After a comment on that particular post I wanted to explain exactly what I was trying to say as – I didn’t realise when I wrote it – it might have been misinterpreted.
My gist was this: we’re often told that there’s only a very, very, very small percentage of women who “can’t breastfeed”; often 1 in 50 is quoted. People often use this “fact” as a stick to beat women with who formula feed their babies.
I was trying to write about the cultural reasons surrounding breastfeeding difficulties, so that the 1 in 50 figure (which I think is things like breast reduction surgery, medical conditions that stop a woman lactating, that kind of thing) is actually much, much higher.
For example, our culture (here in the UK) tells women not to share a bed with their babies, that this is somehow wrong or immoral. Not bedsharing makes night feeding a bit more of a hassle, so that some women try and night-wean their babies earlier than the baby is ready. Often this causes problems with the breastfeeding relationship and sometimes the woman even stops breastfeeding as a result of these problems. However, I wasn’t saying was that putting your baby in a cot is wrong, or that if you can’t breastfeed it’s your own fault for not bedsharing, or anything else along these lines!!

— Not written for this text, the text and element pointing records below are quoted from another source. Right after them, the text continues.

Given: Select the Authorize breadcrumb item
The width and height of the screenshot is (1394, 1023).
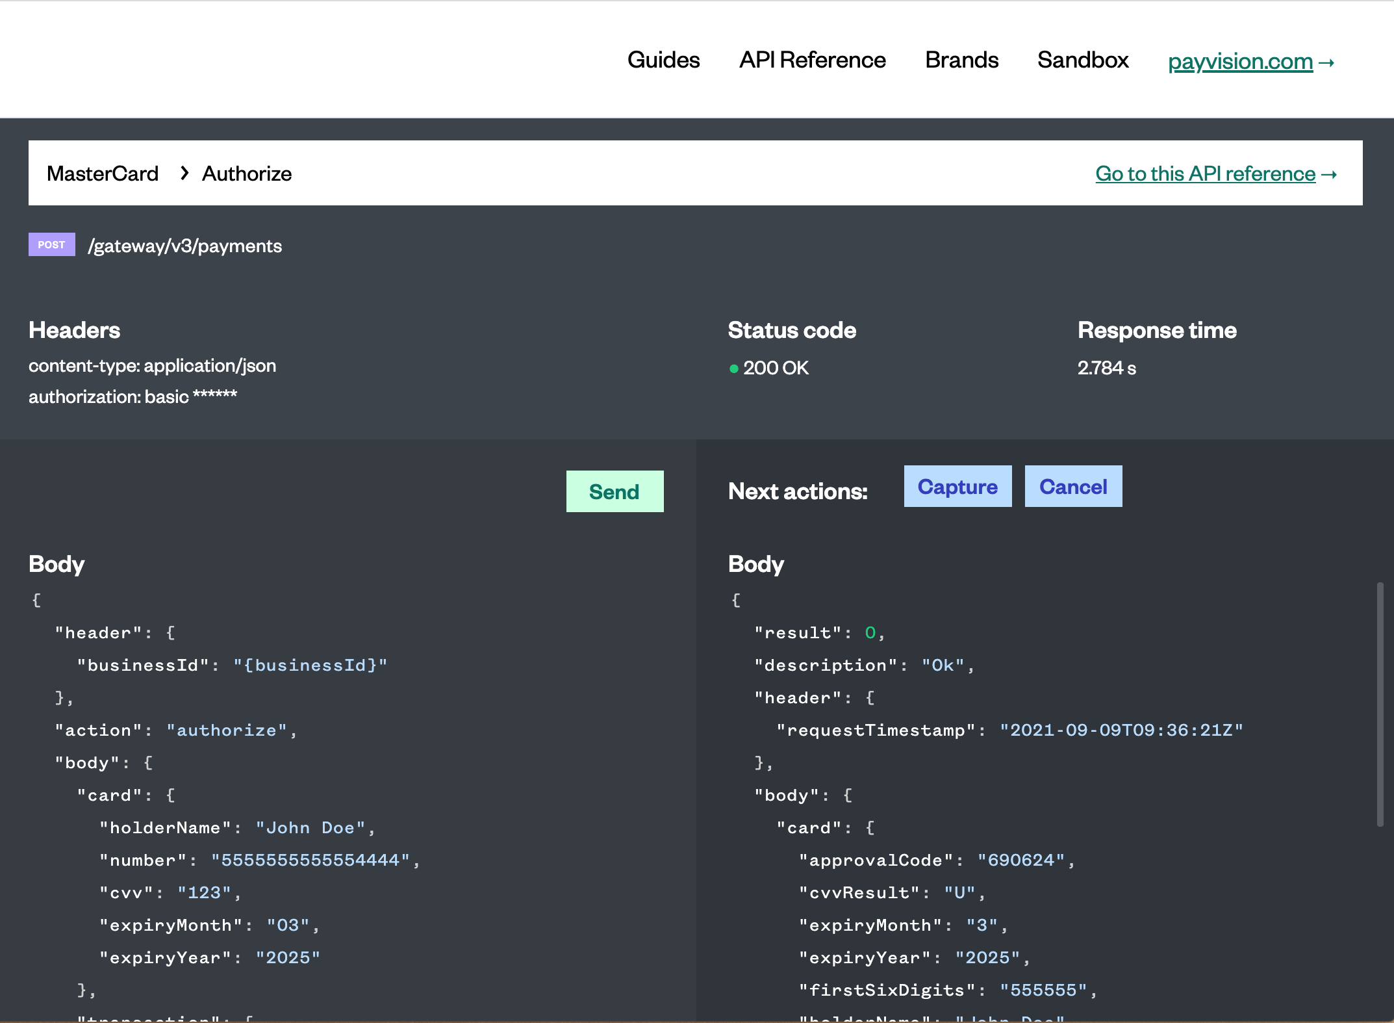Looking at the screenshot, I should (x=247, y=174).
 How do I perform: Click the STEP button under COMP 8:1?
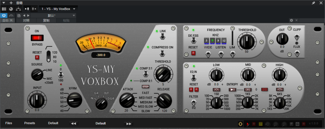pos(146,86)
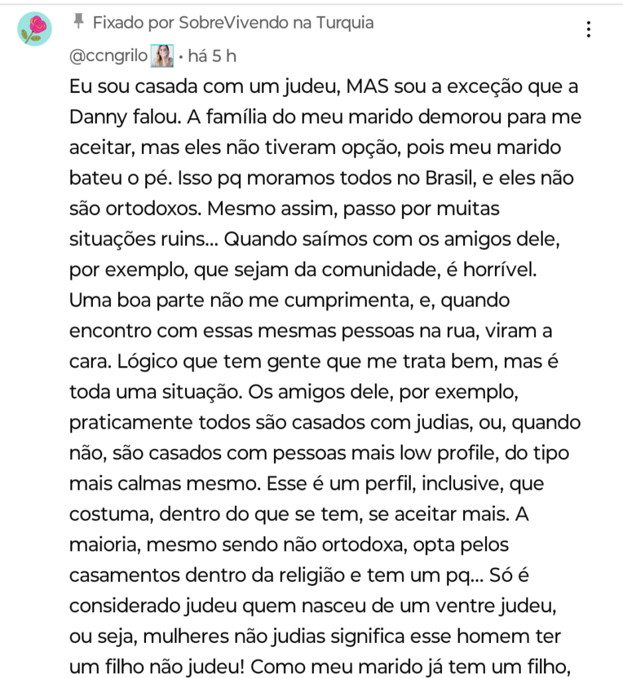This screenshot has height=678, width=623.
Task: Click the rose profile avatar
Action: pyautogui.click(x=35, y=30)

Another example was that our culture tells us that babies have dummies when they cry. This causes problems; sometimes the baby gets confused with how to suck, doesn’t remove milk efficiently from the breast as a result and breastfeeding is compromised; sometimes the breasts aren’t stimulated enough as the baby sucks on the dummy for comfort instead of the breast and the woman’s milk supply isn’t as great as it could be and so on. However again I wasn’t saying that dummies are just wrong, or that if you can’t breastfeed it’s your own fault for using a dummy!
I just wanted to clear that up as I really do not want to come across as a judgemental person; if anything I was trying to show with that post the very fact that I don’t think we should be judgemental of women who are unable to breastfeed, whatever the reasons.
Until the information that is given to breastfeeding women by health care professionals and others is all correct, accurate and free of myths and cultural assumptions, until all mothers who want to breastfeed have access to accurate information and that information is readily available (no matter what her level of education, reading ability etc.), until breastfeeding is seen as a normal activity, until breasts are no longer seen solely as sex objects, until the stigma surrounding breastfeeding (especially in public, and with older babies, toddlers and children) has disappeared completely, until the formula companies have stopped shoving their erroneous information down our throats, until we stop forcing women back into paid work when they are breastfeeding, until women who do want to do paid work while breastfeeding are allowed to express milk or have their babies with them without any hassle and without having to fight for it, until practices (like Attachment Parenting, bedsharing, babywearing etc.) which help the breastfeeding relationship become the cultural norm, until it is considered a woman’s indelible right to breastfeed her infant should she wish, until all this happens I will not judge a woman for her infant feeding decision.
(And even if it does happen, I still won’t judge.)
January 15, 2009 at 2:24 pm
Thats a nice thought and being non judgemental.